With Praja Foundation releasing its annual ‘report card’ on the performance of MLAs and corporators for the third year,politicians have finally started paying heed to the NGO’s analysis. A member of the Praja team said legislators and corporators study press coverage of the report cards and are consulting them this year to find ways to better their performance. MLAs Abu Azmi and Baldev Khosa —- both of whom have been ranked poorly—- sent their sons to the Praja office to find out the rating parameters and asked them to suggest ways for improvement. “They wanted to know if we were politically affiliated. After making sure we are neutral,they started seeking tips on how to improve their ratings,” said a member. In 2011,when Praja released its first report,Prakash Mehta,ranked the lowest,spent two hours at their office to understand why. Praja team claimed he went back satisfied.

Art of speaking

While defending Mirza Himayat Baig,who is facing the death penalty for his role in the conspiracy behind Pune German bakery bomb blast of 2010,his counsel Mehmood Pracha complimented the prosecution for their gift of the gab. “The prosecution is trying to do the impossible with their eloquence and intelligence. I have faced them only because truth and science are on my side,” Pracha told the court animatedly. The court,however,told Pracha that he was no less eloquent than the prosecution. Pracha then said,“Shading is important. I am of a lighter shade.”

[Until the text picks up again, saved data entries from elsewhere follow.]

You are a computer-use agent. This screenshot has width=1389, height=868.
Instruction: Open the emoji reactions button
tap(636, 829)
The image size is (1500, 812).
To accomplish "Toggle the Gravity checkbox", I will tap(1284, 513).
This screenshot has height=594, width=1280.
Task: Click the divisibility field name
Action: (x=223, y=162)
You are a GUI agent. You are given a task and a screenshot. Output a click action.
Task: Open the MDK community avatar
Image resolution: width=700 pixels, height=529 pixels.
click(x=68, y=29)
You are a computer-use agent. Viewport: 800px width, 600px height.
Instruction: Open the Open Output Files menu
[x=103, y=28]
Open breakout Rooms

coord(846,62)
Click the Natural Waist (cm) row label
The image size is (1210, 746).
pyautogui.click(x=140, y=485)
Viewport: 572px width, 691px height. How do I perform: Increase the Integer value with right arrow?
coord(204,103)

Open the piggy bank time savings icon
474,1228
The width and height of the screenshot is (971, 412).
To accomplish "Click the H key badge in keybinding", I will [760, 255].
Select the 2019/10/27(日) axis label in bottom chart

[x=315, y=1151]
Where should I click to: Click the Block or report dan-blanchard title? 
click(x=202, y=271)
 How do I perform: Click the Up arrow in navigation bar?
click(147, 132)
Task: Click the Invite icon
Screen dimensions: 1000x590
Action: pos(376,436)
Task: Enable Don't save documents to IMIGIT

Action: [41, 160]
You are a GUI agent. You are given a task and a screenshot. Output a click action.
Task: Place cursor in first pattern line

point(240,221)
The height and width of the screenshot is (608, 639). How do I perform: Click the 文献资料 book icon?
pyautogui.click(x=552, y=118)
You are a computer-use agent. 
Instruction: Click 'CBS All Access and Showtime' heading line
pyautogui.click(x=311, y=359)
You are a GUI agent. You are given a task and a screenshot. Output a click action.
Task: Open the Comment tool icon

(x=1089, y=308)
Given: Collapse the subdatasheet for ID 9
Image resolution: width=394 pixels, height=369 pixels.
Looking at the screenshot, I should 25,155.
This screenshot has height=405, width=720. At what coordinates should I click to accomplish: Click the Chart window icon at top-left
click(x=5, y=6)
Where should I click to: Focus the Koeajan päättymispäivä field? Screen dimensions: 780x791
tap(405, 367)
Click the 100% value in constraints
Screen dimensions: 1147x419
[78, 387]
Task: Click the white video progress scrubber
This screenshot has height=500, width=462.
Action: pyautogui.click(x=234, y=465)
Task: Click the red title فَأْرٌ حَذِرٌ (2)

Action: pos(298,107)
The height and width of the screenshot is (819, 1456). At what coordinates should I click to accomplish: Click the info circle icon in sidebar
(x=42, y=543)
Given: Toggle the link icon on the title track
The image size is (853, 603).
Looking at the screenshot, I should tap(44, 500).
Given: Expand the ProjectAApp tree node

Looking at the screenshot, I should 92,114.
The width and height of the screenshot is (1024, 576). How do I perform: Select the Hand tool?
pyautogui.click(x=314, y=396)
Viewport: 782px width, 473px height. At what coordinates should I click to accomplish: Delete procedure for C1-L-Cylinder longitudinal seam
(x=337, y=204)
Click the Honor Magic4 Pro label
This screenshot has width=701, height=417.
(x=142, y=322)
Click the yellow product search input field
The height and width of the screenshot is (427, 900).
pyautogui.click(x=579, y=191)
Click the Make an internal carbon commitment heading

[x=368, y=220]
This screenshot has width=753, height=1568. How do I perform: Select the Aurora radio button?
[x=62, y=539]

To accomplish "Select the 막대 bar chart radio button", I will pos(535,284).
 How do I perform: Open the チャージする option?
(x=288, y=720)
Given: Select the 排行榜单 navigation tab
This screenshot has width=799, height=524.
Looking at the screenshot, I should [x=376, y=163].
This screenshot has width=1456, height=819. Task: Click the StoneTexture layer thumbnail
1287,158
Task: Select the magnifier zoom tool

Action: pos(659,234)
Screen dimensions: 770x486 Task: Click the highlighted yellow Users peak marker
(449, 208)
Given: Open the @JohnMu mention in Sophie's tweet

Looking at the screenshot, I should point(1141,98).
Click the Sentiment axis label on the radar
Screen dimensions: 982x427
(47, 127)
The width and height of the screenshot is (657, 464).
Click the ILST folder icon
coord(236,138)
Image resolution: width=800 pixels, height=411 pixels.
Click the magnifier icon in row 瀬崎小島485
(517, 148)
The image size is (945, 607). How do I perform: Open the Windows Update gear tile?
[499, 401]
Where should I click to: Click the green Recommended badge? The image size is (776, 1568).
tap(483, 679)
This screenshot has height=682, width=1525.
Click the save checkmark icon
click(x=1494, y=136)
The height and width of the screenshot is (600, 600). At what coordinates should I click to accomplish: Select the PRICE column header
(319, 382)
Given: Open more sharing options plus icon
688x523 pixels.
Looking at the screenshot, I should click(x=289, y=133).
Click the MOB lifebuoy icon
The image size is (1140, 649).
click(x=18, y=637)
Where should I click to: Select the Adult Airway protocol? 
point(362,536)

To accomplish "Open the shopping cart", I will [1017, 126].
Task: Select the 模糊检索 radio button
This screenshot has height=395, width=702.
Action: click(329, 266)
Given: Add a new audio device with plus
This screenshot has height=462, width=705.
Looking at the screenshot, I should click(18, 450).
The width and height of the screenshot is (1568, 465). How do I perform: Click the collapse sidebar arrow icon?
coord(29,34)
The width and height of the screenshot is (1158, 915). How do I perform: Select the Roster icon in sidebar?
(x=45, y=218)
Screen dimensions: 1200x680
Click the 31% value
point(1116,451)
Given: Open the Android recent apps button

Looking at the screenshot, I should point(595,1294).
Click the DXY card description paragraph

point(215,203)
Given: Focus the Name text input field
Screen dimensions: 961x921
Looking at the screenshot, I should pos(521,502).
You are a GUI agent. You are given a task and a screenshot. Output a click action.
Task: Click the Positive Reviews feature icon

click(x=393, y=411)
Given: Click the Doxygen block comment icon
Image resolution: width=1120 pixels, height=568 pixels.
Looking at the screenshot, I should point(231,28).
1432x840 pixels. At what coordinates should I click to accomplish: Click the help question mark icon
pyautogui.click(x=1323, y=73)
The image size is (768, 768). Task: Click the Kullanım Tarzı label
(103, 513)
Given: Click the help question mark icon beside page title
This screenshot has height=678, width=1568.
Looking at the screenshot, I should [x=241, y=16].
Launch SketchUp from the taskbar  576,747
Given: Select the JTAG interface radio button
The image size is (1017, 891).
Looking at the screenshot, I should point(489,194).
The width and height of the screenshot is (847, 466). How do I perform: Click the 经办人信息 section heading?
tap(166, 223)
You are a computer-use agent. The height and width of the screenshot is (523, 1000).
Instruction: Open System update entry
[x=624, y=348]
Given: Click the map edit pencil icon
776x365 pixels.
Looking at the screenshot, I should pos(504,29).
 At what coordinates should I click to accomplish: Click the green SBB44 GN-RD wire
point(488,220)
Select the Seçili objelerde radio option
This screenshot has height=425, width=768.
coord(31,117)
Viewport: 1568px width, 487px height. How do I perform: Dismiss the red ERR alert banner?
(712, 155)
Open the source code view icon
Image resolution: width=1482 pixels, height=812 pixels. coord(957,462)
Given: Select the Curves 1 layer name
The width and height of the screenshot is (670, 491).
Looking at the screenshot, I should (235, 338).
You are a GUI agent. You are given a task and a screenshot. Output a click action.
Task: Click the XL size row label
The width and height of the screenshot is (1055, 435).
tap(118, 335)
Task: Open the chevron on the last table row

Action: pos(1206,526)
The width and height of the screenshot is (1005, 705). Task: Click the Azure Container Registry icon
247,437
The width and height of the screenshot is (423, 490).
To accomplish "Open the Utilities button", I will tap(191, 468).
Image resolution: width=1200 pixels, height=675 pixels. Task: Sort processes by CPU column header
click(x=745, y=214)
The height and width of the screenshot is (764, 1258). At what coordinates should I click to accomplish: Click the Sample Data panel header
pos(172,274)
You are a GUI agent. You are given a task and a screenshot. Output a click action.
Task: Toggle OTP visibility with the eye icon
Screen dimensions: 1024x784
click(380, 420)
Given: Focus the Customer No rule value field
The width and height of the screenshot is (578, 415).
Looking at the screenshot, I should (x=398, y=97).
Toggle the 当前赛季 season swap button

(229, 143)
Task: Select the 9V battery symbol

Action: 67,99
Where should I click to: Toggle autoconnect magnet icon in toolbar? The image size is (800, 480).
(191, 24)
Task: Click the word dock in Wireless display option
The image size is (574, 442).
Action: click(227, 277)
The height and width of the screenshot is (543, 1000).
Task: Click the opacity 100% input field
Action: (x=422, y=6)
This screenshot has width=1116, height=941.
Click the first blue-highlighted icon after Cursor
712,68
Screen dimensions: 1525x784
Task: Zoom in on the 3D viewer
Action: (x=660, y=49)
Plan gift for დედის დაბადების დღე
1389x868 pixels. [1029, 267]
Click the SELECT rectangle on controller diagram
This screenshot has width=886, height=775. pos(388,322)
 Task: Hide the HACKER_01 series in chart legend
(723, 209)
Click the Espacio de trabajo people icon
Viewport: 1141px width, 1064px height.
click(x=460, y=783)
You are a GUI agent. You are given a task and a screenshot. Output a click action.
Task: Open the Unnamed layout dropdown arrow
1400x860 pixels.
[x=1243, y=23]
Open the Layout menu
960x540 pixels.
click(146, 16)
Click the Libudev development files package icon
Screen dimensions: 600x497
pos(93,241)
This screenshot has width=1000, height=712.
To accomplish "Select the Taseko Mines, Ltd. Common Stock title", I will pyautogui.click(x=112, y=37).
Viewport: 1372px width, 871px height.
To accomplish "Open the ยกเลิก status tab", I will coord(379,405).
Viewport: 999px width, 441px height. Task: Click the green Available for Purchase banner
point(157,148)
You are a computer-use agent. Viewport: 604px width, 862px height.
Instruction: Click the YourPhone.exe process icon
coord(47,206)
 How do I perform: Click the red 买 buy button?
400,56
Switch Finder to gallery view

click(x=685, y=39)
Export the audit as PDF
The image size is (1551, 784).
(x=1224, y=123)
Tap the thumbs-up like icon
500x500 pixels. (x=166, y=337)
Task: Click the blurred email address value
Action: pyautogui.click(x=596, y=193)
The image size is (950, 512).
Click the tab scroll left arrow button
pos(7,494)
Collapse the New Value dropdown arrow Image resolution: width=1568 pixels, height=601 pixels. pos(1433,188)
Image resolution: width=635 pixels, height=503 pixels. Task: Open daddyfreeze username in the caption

With the state elections coming up next year,political leaders are using every public platform to market themselves. One such example is NCP’s Prasad Lad,chairman of MHADA’s repair board,who recently organised a grand function to release a report titled ‘Pratisad’ on completing a year at the helm,detailing MHADA’s achievements under him. At the function,a presentation was running in the background,describing Lad as ‘a people’s person’,’having strong interaction capabilities,‘excellent organisational skills’ and ‘having an inclusive and influential decision-making style.’ The glossy report did have information about MHADA’s activities in the past year,but it also displayed pictures of Lad’s public appearances,his meetings with senior party leaders and newspaper cuttings with his name highlighted. Before releasing the report,the compere said,“A dull child will always hide his report card from his parents and peers,whereas an intelligent child always wants to show it to everyone. Prasad Lad is like the intelligent child in this case.”

Decorum quotient

On Wednesday afternoon,15 hours after multiple explosions sunk INS Sindhurakshak,the media was allowed access to the Naval Dockyard for a briefing by Defence Minister A K Antony and Navy chief D K Joshi. Post-site inspection,with Antony expected to hurriedly leave for New Delhi to update the government and the Opposition on the status of the catastrophe,the Naval hierarchy kept asking camerapersons,from both print and electronic mediums,to maintain decorum and silence. Things worsened when a bunch of mediapersons broke the glass structures in the conference room. This prompted a senior Navy officer to point out that the hall was essentially the Western Command’s data room,where strategies and operations are discussed. When the commotion refused to die down,with the clock ticking and the sombre mood of the occasion,defence ministry spokesperson Sitanshu Kar yelled,“Media,we have met in happier times,today is not such a day.” Silence was restored.